Une nouvelle enquête de Global Witness révèle qu’un accord de 800 millions USD relatif à l’une mines de cuivre constituant un « fleuron » pour la République démocratique du Congo (RDC) risque de léser le pays. En violation du code minier congolais, les principaux détails de l’accord signé entre la Gécamines, la compagnie minière publique congolaise, et China Nonferrous Metal Mining Group (CNMC) n’ont toujours pas été publiés. Notre analyse conclut que les rares informations disponibles soulèvent plus de questions qu’elles n’apportent de réponses sur la valeur financière du projet pour la RDC.
Un accord douteux
CNMC, grande entreprise publique chinoise, et la Gécamines ont conclu en 2015 un accord relatif à la mine de cuivre et de cobalt de Deziwa, potentiellement gigantesque, située dans le sud de la région congolaise du Copperbelt, dans le cadre d’un marché encore plus conséquent de 2 milliards USD visant cinq projets différents. Global Witness, ayant analysé le contrat Deziwa de CNMC avec la Gécamines, émet des doutes quant à son équité pour la RDC. Citons notamment un pas-de-porte à verser à la Gécamines pour le projet Deziwa qui pourrait finalement ne se monter qu’à 50 % du chiffre promis à la compagnie aux termes du contrat.
Global Witness a également mis en évidence des informations au sujet d’un intermédiaire, Siu Kam Ng, qui en 2016 a accordé une interview aux médias dans laquelle il affirmait avoir adressé, il y a quelques années, des paiements suspects à des fonctionnaires congolais pour faciliter l’accès de CNMC au secteur minier du pays. Notre enquête montre que cet intermédiaire, bien qu’il ne soit pas impliqué dans l’accord Deziwa, détient actuellement des participations significatives dans des entreprises minières de CNMC en RDC, ce qui soulève des questions concernant les activités de la compagnie dans ce pays.
L’unique contrat disponible dans le domaine public concernant le projet Deziwa, et que Global Witness a analysé, n’est en réalité qu’un document d’accompagnement indiquant les paramètres généraux de l’accord. Les détails complets se trouvent quant à eux dans une série de sous-contrats et d’amendements gardés secrets, et ce, alors que la RDC est tenue de les publier en vertu des législations minières du pays.
Un partenariat crucial
La mine de Deziwa est entrée en production en janvier 2020, plus ou moins au moment où CNMC ouvrait une raffinerie de cuivre de grande ampleur dans la province du Lualaba. Depuis 2012, CNMC a acquis des droits relatifs à des permis dans différents lieux de la ceinture de cuivre et de cobalt de la RDC. L’ampleur de ces acquisitions et des nouvelles opérations a catapulté CNMC dans le peloton de tête des producteurs de cuivre de la RDC.

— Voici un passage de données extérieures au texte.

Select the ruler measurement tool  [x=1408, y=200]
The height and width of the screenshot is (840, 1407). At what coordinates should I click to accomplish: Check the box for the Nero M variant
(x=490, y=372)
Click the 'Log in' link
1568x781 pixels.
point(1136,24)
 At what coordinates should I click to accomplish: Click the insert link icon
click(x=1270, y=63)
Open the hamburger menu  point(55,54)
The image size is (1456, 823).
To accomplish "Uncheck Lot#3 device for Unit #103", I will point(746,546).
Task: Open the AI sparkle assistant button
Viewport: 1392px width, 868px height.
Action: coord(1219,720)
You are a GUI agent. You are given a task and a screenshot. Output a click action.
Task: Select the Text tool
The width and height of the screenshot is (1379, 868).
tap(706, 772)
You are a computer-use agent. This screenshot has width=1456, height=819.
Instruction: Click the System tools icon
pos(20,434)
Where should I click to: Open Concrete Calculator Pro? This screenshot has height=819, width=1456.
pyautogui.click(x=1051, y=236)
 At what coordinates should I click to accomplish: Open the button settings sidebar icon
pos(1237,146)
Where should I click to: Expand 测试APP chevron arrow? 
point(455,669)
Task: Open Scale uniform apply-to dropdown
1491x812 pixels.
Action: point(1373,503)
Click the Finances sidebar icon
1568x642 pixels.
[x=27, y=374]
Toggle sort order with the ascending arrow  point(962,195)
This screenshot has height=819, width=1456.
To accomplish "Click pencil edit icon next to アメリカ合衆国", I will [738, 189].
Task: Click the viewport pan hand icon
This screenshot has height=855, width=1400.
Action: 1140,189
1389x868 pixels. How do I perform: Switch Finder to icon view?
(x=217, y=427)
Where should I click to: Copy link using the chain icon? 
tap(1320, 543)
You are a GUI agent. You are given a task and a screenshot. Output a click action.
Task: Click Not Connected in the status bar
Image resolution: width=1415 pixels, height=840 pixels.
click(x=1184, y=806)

La collaboration de CNMC avec la Gécamines, cruciale pour la réussite de la compagnie chinoise en RDC, a contribué à en faire un acteur majeur du secteur du cuivre congolais. Ce rapport réunit pour la première fois des renseignements détaillés sur le partenariat entre ces deux sociétés.
Télécharger l’intégralité du rapport ici (PDF, 5.03MB)
Le cuivre est un composant clé dans un grand nombre de technologies renouvelables susceptibles de contribuer à la lutte contre la crise climatique, de même que le cobalt, sous-produit résultant de la l’exploitation du cuivre. Ces deux matériaux pourraient jouer un rôle majeur dans un avenir durable et plus équitable, à condition d’être gérés de manière responsable. Étant donné la chute mondiale des prix des matières premières et les perturbations subies dans la filière minière du pays du fait de la pandémie, il est plus important que jamais que ce secteur soit géré de manière transparente et responsable.
Recommandations
Global Witness exhorte Gécamines à respecter la législation congolaise et à publier tous les contrats et accords conclus avec CNMC, y compris les modèles financiers et les projections relatives au projet Deziwa.
Nous demandons à CNMC de passer en revue tous ses investissements en RDC afin d’assurer leur conformité aux législations minières congolaises, et de demander à son partenaire local, la Gécamines, de publier tous les contrats qu’elle a signés avec CNMC.
CNMC devrait s’assurer que tous ses investissements en RDC soient conformes aux principes énoncés par la Chambre de commerce chinoise des importateurs et exportateurs de métaux, minerais et substances chimiques (CCCMC) dans ses Directives sur la responsabilité sociale des investissements miniers à l’étranger, même s’il semblerait que la compagnie n’en soit pas membre, et qu’elle ne soit d’ailleurs pas tenue de l’être. Enfin, CNMC devrait donner des précisions sur les relations qu’elle entretient avec les courtiers et les intermédiaires en RDC et fournir des informations détaillées sur l’origine de la totalité de son cuivre et de son cobalt.